---------- Supplied material
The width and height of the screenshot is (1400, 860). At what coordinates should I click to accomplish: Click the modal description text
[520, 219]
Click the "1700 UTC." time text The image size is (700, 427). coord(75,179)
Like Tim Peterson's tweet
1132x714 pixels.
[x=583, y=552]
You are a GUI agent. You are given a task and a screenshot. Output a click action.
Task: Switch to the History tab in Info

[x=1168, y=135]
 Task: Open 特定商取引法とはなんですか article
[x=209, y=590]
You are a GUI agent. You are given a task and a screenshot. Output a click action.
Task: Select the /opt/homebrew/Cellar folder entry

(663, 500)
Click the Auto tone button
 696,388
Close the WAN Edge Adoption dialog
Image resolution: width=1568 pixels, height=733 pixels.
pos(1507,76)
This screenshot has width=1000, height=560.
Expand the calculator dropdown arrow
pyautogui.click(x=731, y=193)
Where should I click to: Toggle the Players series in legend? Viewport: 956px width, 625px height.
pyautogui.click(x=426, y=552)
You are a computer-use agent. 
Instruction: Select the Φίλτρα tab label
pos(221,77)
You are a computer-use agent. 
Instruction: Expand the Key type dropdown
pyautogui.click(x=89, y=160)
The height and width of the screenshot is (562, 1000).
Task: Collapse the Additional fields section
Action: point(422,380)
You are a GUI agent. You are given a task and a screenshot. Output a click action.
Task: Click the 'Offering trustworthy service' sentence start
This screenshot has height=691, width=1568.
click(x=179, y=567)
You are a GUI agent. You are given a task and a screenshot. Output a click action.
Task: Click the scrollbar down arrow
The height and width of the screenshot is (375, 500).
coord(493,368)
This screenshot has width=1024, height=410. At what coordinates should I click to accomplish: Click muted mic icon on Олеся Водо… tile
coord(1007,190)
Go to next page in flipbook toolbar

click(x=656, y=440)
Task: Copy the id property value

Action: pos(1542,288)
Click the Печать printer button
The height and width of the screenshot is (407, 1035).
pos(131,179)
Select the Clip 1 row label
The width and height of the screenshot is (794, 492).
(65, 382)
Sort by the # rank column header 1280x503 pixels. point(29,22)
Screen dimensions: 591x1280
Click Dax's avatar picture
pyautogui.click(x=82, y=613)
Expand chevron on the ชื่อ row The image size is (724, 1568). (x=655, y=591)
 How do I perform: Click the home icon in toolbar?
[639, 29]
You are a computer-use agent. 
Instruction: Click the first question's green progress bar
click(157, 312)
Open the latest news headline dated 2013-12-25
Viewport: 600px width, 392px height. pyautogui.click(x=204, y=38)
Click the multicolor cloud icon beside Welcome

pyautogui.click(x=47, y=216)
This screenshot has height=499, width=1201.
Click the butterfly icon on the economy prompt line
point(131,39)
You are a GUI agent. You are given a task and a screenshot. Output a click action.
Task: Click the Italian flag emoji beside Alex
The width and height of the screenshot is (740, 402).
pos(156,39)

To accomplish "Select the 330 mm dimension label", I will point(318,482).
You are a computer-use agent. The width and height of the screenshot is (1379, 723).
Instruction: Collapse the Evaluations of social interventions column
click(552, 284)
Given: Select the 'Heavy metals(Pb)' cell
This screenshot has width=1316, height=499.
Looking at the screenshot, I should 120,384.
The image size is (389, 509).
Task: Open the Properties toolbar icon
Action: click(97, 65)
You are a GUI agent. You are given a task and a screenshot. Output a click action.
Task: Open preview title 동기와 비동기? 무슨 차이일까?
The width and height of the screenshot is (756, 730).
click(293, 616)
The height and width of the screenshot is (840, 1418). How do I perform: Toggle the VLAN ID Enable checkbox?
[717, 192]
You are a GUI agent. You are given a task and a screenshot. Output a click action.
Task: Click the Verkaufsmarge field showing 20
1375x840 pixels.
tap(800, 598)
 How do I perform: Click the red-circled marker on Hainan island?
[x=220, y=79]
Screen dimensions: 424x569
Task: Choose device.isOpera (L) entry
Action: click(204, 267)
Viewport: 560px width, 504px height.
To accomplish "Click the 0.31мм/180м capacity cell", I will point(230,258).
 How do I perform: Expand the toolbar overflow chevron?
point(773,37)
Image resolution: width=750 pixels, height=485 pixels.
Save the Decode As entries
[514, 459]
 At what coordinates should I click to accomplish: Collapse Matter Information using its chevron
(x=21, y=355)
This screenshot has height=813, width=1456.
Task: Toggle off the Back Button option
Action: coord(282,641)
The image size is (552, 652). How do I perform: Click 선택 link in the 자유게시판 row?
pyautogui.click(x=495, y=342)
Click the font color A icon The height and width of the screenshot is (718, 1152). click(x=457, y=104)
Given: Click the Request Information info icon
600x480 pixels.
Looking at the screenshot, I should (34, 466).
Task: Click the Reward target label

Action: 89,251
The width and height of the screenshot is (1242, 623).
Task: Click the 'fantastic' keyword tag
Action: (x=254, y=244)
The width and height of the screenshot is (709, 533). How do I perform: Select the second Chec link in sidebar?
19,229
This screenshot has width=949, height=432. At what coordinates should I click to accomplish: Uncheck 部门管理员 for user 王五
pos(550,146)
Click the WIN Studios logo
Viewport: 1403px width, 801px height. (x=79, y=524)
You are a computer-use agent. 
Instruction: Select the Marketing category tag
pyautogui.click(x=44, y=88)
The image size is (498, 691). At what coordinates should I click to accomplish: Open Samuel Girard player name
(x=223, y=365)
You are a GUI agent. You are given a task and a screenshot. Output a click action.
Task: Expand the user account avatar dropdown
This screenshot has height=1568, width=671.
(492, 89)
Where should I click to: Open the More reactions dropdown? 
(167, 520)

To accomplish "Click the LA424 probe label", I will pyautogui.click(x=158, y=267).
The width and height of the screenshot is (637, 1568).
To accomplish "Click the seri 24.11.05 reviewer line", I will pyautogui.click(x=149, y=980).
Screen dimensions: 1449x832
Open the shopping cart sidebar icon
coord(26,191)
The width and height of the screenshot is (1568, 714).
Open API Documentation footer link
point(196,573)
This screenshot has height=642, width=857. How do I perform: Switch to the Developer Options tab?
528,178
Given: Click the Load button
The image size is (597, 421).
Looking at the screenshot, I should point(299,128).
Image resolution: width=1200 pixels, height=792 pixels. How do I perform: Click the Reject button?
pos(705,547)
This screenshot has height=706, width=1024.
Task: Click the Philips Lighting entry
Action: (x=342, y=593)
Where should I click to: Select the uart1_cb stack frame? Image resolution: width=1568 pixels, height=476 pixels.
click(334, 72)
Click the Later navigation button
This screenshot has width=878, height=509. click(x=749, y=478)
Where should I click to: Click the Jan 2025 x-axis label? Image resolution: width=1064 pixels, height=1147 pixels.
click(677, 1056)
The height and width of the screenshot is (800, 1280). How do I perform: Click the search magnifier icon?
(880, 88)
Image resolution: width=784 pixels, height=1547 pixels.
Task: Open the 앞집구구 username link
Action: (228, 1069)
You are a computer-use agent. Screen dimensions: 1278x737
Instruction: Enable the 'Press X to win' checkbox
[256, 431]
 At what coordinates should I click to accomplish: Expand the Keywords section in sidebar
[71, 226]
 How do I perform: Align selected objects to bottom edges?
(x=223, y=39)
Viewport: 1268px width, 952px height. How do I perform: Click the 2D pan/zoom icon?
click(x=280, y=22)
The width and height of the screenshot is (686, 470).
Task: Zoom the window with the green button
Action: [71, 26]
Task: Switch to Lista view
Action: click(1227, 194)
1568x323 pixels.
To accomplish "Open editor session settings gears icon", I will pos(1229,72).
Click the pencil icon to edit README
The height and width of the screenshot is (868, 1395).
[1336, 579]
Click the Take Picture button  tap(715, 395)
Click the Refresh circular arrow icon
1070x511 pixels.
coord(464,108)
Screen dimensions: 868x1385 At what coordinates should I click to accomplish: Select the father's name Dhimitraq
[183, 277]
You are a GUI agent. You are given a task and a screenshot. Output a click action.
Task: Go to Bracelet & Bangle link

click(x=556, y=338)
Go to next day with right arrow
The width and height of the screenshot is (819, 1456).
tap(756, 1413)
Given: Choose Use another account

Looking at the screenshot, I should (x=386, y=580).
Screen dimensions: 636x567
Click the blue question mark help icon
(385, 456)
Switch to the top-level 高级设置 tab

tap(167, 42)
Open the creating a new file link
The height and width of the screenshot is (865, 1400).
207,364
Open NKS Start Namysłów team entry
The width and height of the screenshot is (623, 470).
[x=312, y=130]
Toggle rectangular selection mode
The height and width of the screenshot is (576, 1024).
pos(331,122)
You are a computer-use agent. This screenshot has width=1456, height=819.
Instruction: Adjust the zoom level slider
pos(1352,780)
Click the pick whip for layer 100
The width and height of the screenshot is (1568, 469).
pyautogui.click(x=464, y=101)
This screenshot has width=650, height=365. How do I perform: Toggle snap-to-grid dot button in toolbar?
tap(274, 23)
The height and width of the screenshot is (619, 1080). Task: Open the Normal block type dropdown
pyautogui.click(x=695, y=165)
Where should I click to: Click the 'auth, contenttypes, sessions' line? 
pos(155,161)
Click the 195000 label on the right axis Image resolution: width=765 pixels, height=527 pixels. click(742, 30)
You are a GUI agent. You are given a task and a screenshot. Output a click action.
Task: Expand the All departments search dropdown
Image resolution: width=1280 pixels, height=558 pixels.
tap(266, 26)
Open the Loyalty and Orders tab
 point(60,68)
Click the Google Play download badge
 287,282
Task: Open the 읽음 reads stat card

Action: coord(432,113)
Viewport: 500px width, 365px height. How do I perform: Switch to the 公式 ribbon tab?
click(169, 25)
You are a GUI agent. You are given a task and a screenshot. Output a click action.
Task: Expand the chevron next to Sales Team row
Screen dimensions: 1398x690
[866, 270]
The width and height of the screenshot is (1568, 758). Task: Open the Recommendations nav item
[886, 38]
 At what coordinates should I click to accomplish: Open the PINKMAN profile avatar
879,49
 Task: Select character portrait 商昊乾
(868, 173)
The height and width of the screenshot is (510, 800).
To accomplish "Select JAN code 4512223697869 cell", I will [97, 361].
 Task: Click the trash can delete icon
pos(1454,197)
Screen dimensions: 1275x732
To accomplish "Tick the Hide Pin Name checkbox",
--------------------
Using the entries above, return exactly the lines from the line with "The width and height of the screenshot is (709, 533)." to the line with "The width and height of the screenshot is (637, 1568).", counting both of those lines.

The width and height of the screenshot is (709, 533). How do I perform: Select the second Chec link in sidebar?
19,229
This screenshot has width=949, height=432. At what coordinates should I click to accomplish: Uncheck 部门管理员 for user 王五
pos(550,146)
Click the WIN Studios logo
Viewport: 1403px width, 801px height. (x=79, y=524)
You are a computer-use agent. 
Instruction: Select the Marketing category tag
pyautogui.click(x=44, y=88)
The image size is (498, 691). At what coordinates should I click to accomplish: Open Samuel Girard player name
(x=223, y=365)
You are a GUI agent. You are given a task and a screenshot. Output a click action.
Task: Expand the user account avatar dropdown
This screenshot has height=1568, width=671.
(492, 89)
Where should I click to: Open the More reactions dropdown? 
(167, 520)

To accomplish "Click the LA424 probe label", I will pyautogui.click(x=158, y=267).
The width and height of the screenshot is (637, 1568).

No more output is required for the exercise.